Aktualisierte FAQ des BfR vom 16. September 2019

In Deutschland sind rund 12 Prozent der Bevölkerung tätowiert - Tendenz steigend. In der Gruppe der 16- bis 29-Jährigen sind es bereits 23 Prozent. Tätowiermittel können aus vielen Einzelsubstanzen bestehen, die in ihrer möglicherweise gesundheitsschädlichen Wirkung für diese Anwendung nicht bewertet sind. Für bunte Tätowierungen werden meist organische Pigmente verwendet, die eine hohe Farbbrillanz aufweisen. In „Permanent Make-ups“ kommen vor allem Eisenoxide und Ruße zum Einsatz. Problematische Inhaltsstoffe in Tätowiermitteln können z.B. krebserregende aromatische Amine als Spaltprodukte organischer Farbmittel oder als Verunreinigungen, aber auch Konservierungsmittel und Schwermetalle als Verunreinigungen sein.

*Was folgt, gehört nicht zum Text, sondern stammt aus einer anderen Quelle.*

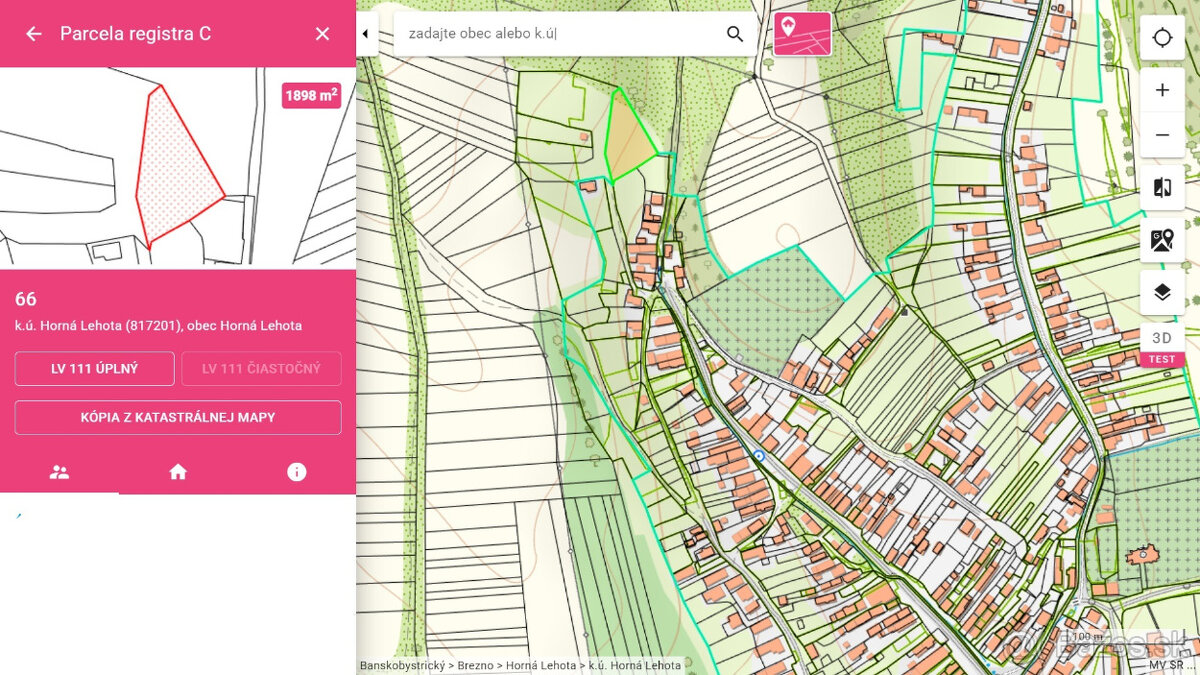
Task: Toggle the map compare split view
Action: click(1162, 188)
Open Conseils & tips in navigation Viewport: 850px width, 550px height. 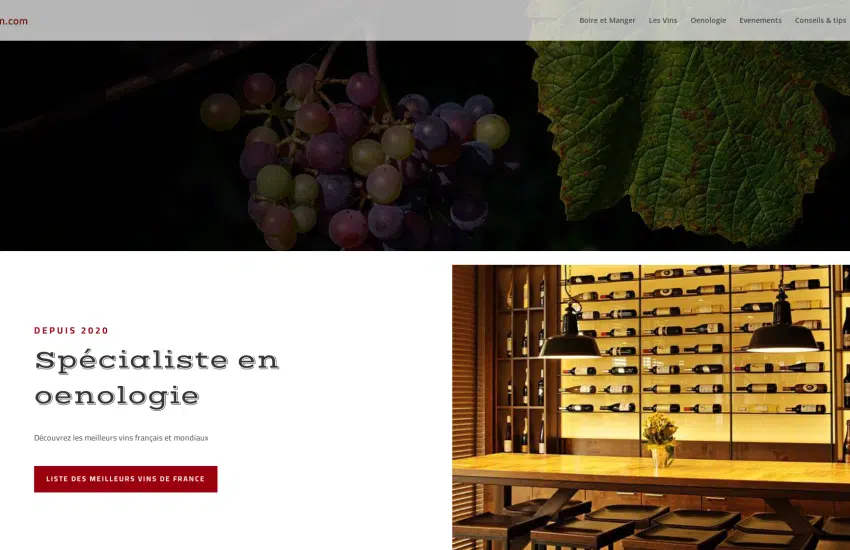tap(820, 21)
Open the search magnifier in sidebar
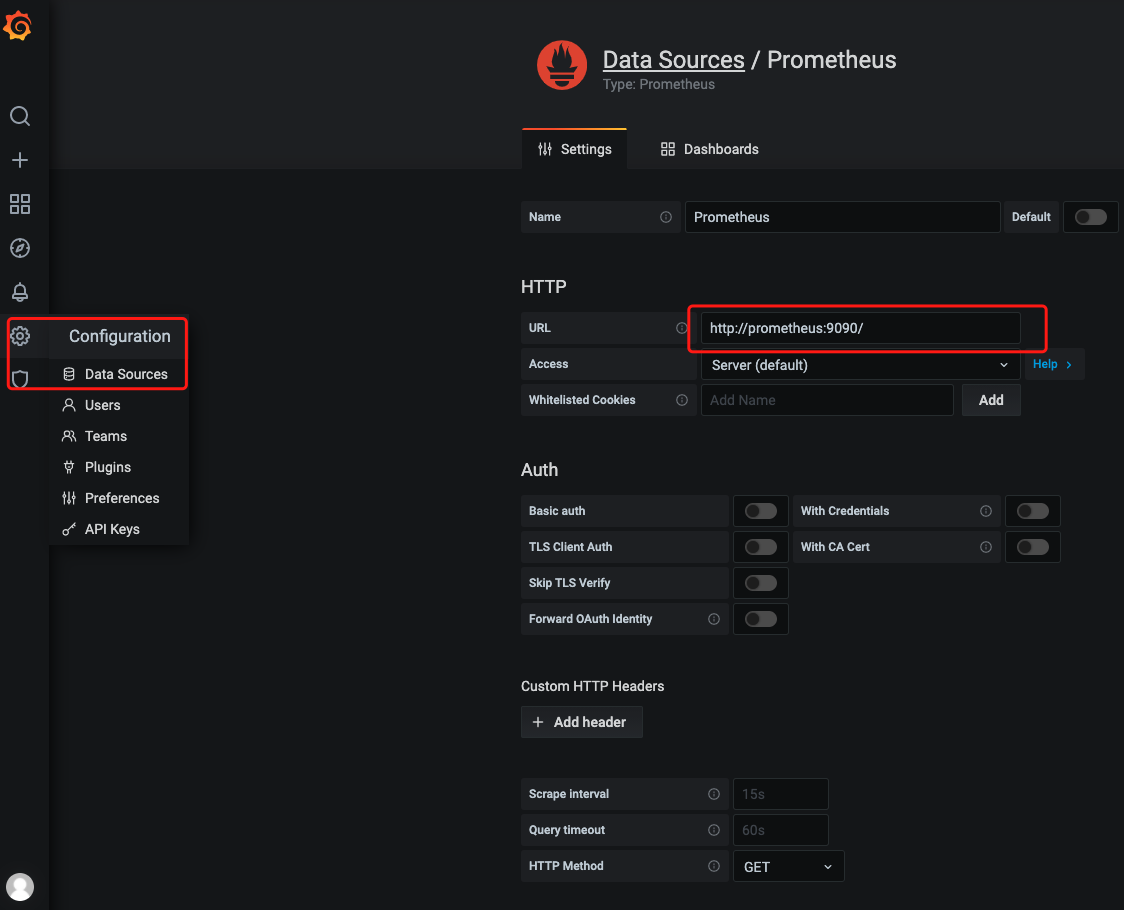 coord(20,116)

Ferner gibt es inzwischen Tätowiermittel mit Spezialeffekten wie etwa „Glow-in-the-dark“, deren Inhaltsstoffe weitgehend unbekannt sind. Als unerwünschte akute Folgen können auftreten: Infektionen, Fremdkörperreaktionen, Narben oder allergische Reaktionen. Über die Langzeitwirkungen von Tätowiermitteln ist wenig bekannt. Das Bundesinstitut für Risikobewertung (BfR) hat Fragen und Antworten zu Tätowiermitteln zusammengestellt.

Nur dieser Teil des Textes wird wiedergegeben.